_Collected data entries_:
────────────────────

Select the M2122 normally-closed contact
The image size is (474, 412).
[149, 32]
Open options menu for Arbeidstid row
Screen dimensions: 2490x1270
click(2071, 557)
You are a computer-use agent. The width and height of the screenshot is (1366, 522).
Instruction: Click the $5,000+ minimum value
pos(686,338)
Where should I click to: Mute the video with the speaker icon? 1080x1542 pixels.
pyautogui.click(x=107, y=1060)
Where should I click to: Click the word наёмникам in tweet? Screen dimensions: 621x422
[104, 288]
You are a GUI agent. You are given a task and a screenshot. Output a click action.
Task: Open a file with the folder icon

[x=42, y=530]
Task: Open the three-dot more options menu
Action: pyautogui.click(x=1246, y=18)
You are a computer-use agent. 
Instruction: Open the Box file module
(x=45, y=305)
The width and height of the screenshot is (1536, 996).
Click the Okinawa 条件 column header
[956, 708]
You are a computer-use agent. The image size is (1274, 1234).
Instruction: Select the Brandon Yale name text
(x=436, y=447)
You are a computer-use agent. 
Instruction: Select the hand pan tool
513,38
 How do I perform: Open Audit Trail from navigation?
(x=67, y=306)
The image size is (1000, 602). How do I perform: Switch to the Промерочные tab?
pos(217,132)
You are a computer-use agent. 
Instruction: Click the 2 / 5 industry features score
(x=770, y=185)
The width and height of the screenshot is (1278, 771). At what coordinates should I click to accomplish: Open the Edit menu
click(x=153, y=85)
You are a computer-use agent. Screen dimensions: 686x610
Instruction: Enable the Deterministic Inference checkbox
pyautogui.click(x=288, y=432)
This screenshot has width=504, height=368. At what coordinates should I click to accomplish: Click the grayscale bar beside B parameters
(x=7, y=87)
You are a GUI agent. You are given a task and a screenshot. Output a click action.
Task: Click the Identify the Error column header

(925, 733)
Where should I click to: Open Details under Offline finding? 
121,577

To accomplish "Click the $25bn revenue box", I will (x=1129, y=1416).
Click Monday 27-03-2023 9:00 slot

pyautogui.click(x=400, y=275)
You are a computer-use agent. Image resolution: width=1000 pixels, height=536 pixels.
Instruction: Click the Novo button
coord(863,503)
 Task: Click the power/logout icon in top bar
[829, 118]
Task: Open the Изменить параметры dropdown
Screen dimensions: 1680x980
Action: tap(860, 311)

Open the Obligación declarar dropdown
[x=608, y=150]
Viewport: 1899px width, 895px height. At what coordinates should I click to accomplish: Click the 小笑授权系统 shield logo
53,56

────────────────────

_What to produce_:
Each entry above is to be copied out exactly as written.

_Answer box_:
Select the M2122 normally-closed contact
The image size is (474, 412).
[149, 32]
Open options menu for Arbeidstid row
Screen dimensions: 2490x1270
click(2071, 557)
You are a computer-use agent. The width and height of the screenshot is (1366, 522).
Instruction: Click the $5,000+ minimum value
pos(686,338)
Where should I click to: Mute the video with the speaker icon? 1080x1542 pixels.
pyautogui.click(x=107, y=1060)
Where should I click to: Click the word наёмникам in tweet? Screen dimensions: 621x422
[104, 288]
You are a GUI agent. You are given a task and a screenshot. Output a click action.
Task: Open a file with the folder icon

[x=42, y=530]
Task: Open the three-dot more options menu
Action: pyautogui.click(x=1246, y=18)
You are a computer-use agent. 
Instruction: Open the Box file module
(x=45, y=305)
The width and height of the screenshot is (1536, 996).
Click the Okinawa 条件 column header
[956, 708]
You are a computer-use agent. The image size is (1274, 1234).
Instruction: Select the Brandon Yale name text
(x=436, y=447)
You are a computer-use agent. 
Instruction: Select the hand pan tool
513,38
 How do I perform: Open Audit Trail from navigation?
(x=67, y=306)
The image size is (1000, 602). How do I perform: Switch to the Промерочные tab?
pos(217,132)
You are a computer-use agent. 
Instruction: Click the 2 / 5 industry features score
(x=770, y=185)
The width and height of the screenshot is (1278, 771). At what coordinates should I click to accomplish: Open the Edit menu
click(x=153, y=85)
You are a computer-use agent. Screen dimensions: 686x610
Instruction: Enable the Deterministic Inference checkbox
pyautogui.click(x=288, y=432)
This screenshot has width=504, height=368. At what coordinates should I click to accomplish: Click the grayscale bar beside B parameters
(x=7, y=87)
You are a GUI agent. You are given a task and a screenshot. Output a click action.
Task: Click the Identify the Error column header

(925, 733)
Where should I click to: Open Details under Offline finding? 
121,577

To accomplish "Click the $25bn revenue box", I will (x=1129, y=1416).
Click Monday 27-03-2023 9:00 slot

pyautogui.click(x=400, y=275)
You are a computer-use agent. Image resolution: width=1000 pixels, height=536 pixels.
Instruction: Click the Novo button
coord(863,503)
 Task: Click the power/logout icon in top bar
[829, 118]
Task: Open the Изменить параметры dropdown
Screen dimensions: 1680x980
Action: tap(860, 311)

Open the Obligación declarar dropdown
[x=608, y=150]
Viewport: 1899px width, 895px height. At what coordinates should I click to accomplish: Click the 小笑授权系统 shield logo
53,56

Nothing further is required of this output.